COMMENTARY
The story was 'waaaaaay too good to check'
By Eugene Robinson
It's easy to rattle off the big stories of 2005, which was a big-story kind of year: Hurricane Katrina devastates the Gulf Coast. The war in Iraq grinds on, with rising casualties in the desert and rising angst on the home front. White House aides try to keep themselves out of jail, while a reporter checks herself in. London has a bloody appointment with terror. Pope John Paul II departs a world he helped change. Terri Schiavo finally rests in peace. Michael Jackson walks, Kanye West talks, and George W. Bush misplaces his trusty mojo. Maybe he should look in Albuquerque, where they found the Runaway Bride.
I prefer tallying the best stories of the year — the most stunning, the most surprising, the stories you can hardly believe you're reading. Of course, the reason for disbelief is that they're not, strictly speaking, true. They belong to the category journalists have known since time immemorial as "too good to check."
The phrase is self-explanatory: A reporter hears something utterly incredible, spends a glorious hour or so regaling colleagues with the tale, and then reluctantly sits down and dials the phone. One call, maybe two, and the whole story falls apart. You establish, say, that the vice president was definitely in Washington on a particular day — which means that the tipster was wrong, and it couldn't have been the Veep in the middle of that bar fight in Cheyenne.
Sometimes, though, the facts seem so plausible and the sources so credible that the story initially checks out, so everybody runs with it. Weeks or months later, after overlooked facts are noticed and common sense belatedly applied, the "too good to check" diagnosis is made retrospectively.
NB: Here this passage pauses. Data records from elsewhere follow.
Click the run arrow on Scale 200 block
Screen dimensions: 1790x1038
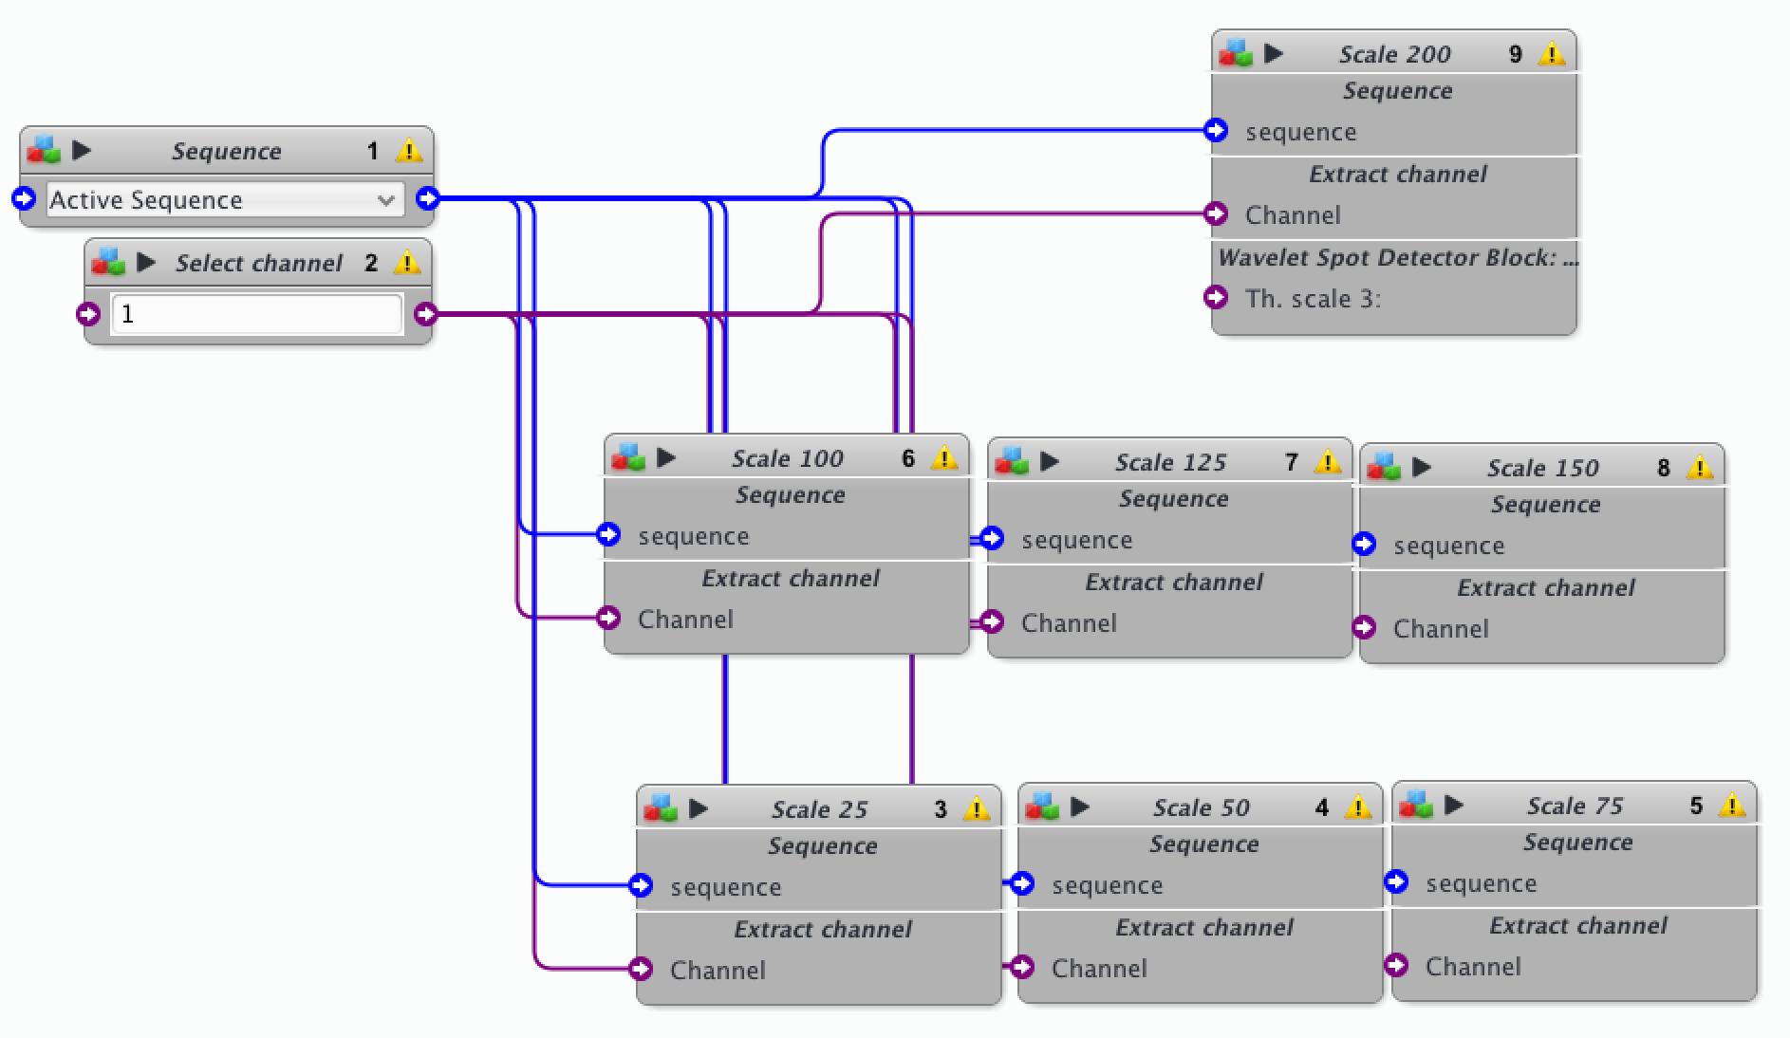pos(1274,53)
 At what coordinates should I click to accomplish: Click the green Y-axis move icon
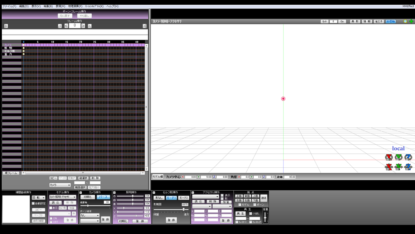pos(398,167)
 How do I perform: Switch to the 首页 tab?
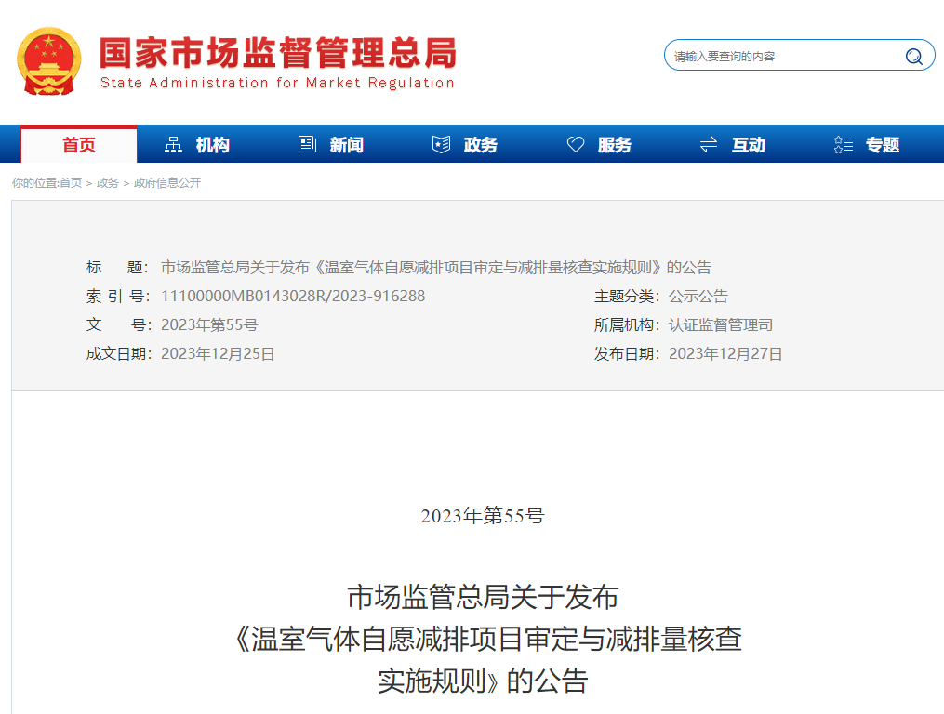point(77,144)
Hurricane Katrina was a trove of "too good" stories. For example, take the reports of a shocking, deadly shooting rampage by young thugs in what was left of New Orleans. The mayhem was front-page news. But later, when the dead were recovered and autopsied, authorities found no spike in homicides the week after Katrina hit.
Same with the reports that miscreants were shooting at rescue helicopters. People who had spent days stranded on roofs or in attics explained later that they were firing to attract the helicopter pilots' attention, not scare them away.
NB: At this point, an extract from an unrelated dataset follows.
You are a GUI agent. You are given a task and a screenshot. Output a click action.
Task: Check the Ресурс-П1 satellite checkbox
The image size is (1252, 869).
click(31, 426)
Science, as usual, provided a bounty of "too good to check" material. I'm not sure any newspaper or magazine actually ran my ultimate headline about the avian flu scare — "We're All Going to Die!" — but that was the general tone of the coverage. It turns out, though, that the H5N1 influenza virus stubbornly refuses to learn how to pass from human to human. Yes, there will be a flu pandemic someday. No, someday doesn't necessarily mean now.
Then there was South Korean scientist Hwang Woo-suk, who in May announced that he had produced custom-cloned stem cells for 11 human subjects. Soon, stories reported, doctors would be able to engineer specific medical treatments for any individual, like Bones used to do on "Star Trek." But now it turns out that Hwang fabricated his data. Those lovely bespoke stem cells never existed.
My personal favorite "too good" story of the year didn't fool the newspapers, but it made a big splash on the Internet, which may just be the ideal medium for cultivating believable untruths. With no irony and just the right hint of paranoia, a Web site elaborately "revealed" why comedian Dave Chappelle fled to South Africa just as he was about to cash in on a $50 million television contract.
The site claimed that a cabal of eminences calling themselves the "Dark Crusaders" — the Revs. Al Sharpton, Jesse L. Jackson and Louis Farrakhan; entertainers Bill Cosby, Whoopi Goldberg and Oprah Winfrey; and the billionaire founder of Black Entertainment Television, Robert L. Johnson — decided that Chappelle's racially charged humor was demeaning to the African American community, so they threatened and harassed him out of town.
The whole thing was soon revealed to be pure, unadulterated fiction. It looks like it might have been a "viral marketing" campaign to generate buzz for two of Chappelle's comedy sidekicks, but the only thing that's really clear is that the story was false.
As the new year dawns, President Bush and the Republican majority in Congress are telling us the nation can spend hundreds of billions of dollars on Iraq, tens of billions more on pork-barrel projects, additional tens of billions on Gulf Coast reconstruction — and still keep cutting taxes with a chainsaw, to the benefit of the wealthiest Americans.
And we all just go with the story. Waaaaaay too good to check.